A recalibration of the expectations of microfinance is long overdue. A micro-borrower might take a loan to pay school fees up front, cover emergency healthcare costs, or repair a leaky roof. These may not have a “transformative” effect, and they may not even have any effect on income at all. Yet each is likely to raise the overall wellbeing of a borrower, even if only modestly.
It’s a shame we’re still stuck on income as the only indicator of poverty. It isn’t. In the words of BRAC’s founder, poverty is “not just poverty of money or income” but also “a poverty self-esteem, hope, opportunity and freedom.” And indeed, sometimes poverty is a leaky roof.
In that vein, microfinance has in fact seen plenty of innovation over the past decade. In sub-Saharan Africa, loan products for adolescent girls—offered in a club setting, where the girls receive peer support, health awareness and skills training—have had a huge impact on things like teen pregnancy rates. We’ve experimented with loans tailored for tenant and smallholder farmers in Bangladesh and Tanzania, including flexible repayment periods and group loans. In Sierra Leone, there are loans specifically for drivers of “okadas,” or motorcycle taxis; many of them are former child soldiers, and all were hit badly during the Ebola outbreak.

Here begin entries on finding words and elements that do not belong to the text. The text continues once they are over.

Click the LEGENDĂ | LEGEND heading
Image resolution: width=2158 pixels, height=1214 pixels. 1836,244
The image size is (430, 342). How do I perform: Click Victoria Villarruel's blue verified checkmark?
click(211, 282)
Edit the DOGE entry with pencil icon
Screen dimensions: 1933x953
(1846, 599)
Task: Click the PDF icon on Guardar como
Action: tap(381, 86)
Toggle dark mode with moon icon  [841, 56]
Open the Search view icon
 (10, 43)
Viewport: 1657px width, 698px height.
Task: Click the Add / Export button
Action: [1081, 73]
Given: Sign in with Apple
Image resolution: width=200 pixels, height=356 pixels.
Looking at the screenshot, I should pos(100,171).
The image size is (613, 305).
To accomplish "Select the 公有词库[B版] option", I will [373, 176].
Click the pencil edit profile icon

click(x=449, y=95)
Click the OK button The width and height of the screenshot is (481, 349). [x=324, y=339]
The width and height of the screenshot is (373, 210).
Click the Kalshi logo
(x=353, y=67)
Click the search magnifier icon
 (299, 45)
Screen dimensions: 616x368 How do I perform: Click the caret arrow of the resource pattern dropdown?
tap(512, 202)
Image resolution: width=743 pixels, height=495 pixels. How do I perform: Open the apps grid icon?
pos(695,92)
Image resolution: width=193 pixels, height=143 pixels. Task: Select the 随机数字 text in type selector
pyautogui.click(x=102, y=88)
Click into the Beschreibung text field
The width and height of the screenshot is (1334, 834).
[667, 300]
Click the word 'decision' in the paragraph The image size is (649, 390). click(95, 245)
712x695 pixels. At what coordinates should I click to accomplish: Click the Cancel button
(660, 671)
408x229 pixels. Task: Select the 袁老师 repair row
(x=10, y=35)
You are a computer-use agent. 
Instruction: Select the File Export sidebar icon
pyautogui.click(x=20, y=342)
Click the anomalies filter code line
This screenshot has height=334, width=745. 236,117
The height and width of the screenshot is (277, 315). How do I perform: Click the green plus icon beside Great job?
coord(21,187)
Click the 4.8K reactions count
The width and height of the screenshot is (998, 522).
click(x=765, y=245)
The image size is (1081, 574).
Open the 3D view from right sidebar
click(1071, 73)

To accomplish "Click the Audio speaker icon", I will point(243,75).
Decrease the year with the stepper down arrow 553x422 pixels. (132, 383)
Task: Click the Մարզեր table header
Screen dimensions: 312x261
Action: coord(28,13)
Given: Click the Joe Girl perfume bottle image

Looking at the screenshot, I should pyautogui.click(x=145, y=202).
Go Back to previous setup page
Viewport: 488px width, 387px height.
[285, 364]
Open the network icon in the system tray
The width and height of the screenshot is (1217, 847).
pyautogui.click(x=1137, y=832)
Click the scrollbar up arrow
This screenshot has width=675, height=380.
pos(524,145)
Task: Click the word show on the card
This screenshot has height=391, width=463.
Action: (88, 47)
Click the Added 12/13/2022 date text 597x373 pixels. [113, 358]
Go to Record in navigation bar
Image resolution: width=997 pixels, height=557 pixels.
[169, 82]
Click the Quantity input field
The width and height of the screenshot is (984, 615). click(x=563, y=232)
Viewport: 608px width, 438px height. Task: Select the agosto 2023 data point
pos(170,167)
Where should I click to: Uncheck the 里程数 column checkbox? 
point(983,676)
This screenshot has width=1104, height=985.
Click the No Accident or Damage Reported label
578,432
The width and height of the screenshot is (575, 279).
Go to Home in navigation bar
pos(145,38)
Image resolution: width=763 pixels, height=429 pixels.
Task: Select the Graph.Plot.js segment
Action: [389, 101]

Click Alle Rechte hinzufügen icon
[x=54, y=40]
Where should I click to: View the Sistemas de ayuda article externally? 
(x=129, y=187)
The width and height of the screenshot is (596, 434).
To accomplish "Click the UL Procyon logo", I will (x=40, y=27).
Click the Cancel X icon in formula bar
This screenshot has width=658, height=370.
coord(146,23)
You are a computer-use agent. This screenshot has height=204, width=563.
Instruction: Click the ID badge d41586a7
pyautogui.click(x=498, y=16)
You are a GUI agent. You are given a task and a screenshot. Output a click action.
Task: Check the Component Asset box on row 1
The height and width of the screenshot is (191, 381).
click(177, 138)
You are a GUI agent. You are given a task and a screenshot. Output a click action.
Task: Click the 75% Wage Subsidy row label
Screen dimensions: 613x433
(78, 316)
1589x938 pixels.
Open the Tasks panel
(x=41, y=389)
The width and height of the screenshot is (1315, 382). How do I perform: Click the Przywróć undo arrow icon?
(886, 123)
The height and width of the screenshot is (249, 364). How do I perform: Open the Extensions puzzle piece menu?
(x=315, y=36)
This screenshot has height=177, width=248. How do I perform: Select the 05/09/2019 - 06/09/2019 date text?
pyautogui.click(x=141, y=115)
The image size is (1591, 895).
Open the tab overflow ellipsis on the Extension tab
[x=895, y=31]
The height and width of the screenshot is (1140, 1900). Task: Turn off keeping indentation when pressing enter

The list goes on. Medical treatment loans are designed specifically for families enduring a sudden health shock—an illness needing immediate treatment, for instance. The repayment rate on these loans is 99%. There are even safe migration loans, tailor-made for people seeking jobs abroad—say, a Bangladeshi worker keen on making money in Dubai, so he can send some back home to support his family. This includes a service to check the validity of workers’ contract and travel documents to make sure they don’t fall victim to exploitative recruiters and employers.
All of the above happen to be BRAC products, but it’s not like we’re the only ones innovating. One Acre, BRAC, and four others in the Propagate coalition are looking for better ways to use microfinance to help smallholder farmers specifically, for example.
Finally, it’s worth pointing out that those eye-catching interventions mentioned earlier—graduation programmes and mobile money—are both, in fact, part of the microfinance universe. The original graduation programme, BRAC’s Targeting the Ultra Poor, already integrates microcredit for about 70 per cent of its participants. They receive their assets—cows, goats, chickens, or goods for small trade—not as straight-out grants but as ‘soft loans,’ which they must repay over the course of two years. This in itself is a microfinance innovation, one that’s reached about 1.2 million households already.
As Shameran Abed, the director of BRAC’s microfinance programme, writes in the Center for Financial Inclusion’s blog, the graduation approach probably makes the strongest case so far for why financial services must be part of the solution to extreme poverty.
As for mobile money (the subject of a companion Economist piece), the cost of micro-borrowing is likely to fall further thanks to mobile technology. It’s no coincidence that Bangladesh’s bKash, which recently surpassed Kenya’s M-Pesa as the world’s largest mobile money provider as ranked by number of customers (now more than 24 million), is a service of BRAC Bank, which itself is owned by one of the world’s largest microlenders. In the future, a bKash algorithm could determine, based on usage patterns, if a user is a good enough credit risk. This would allow her to borrow a small amount of money to repair her leaky roof—or for whatever reason she deems fit.
Scott MacMillan is a senior writer and communications specialist at BRAC USA.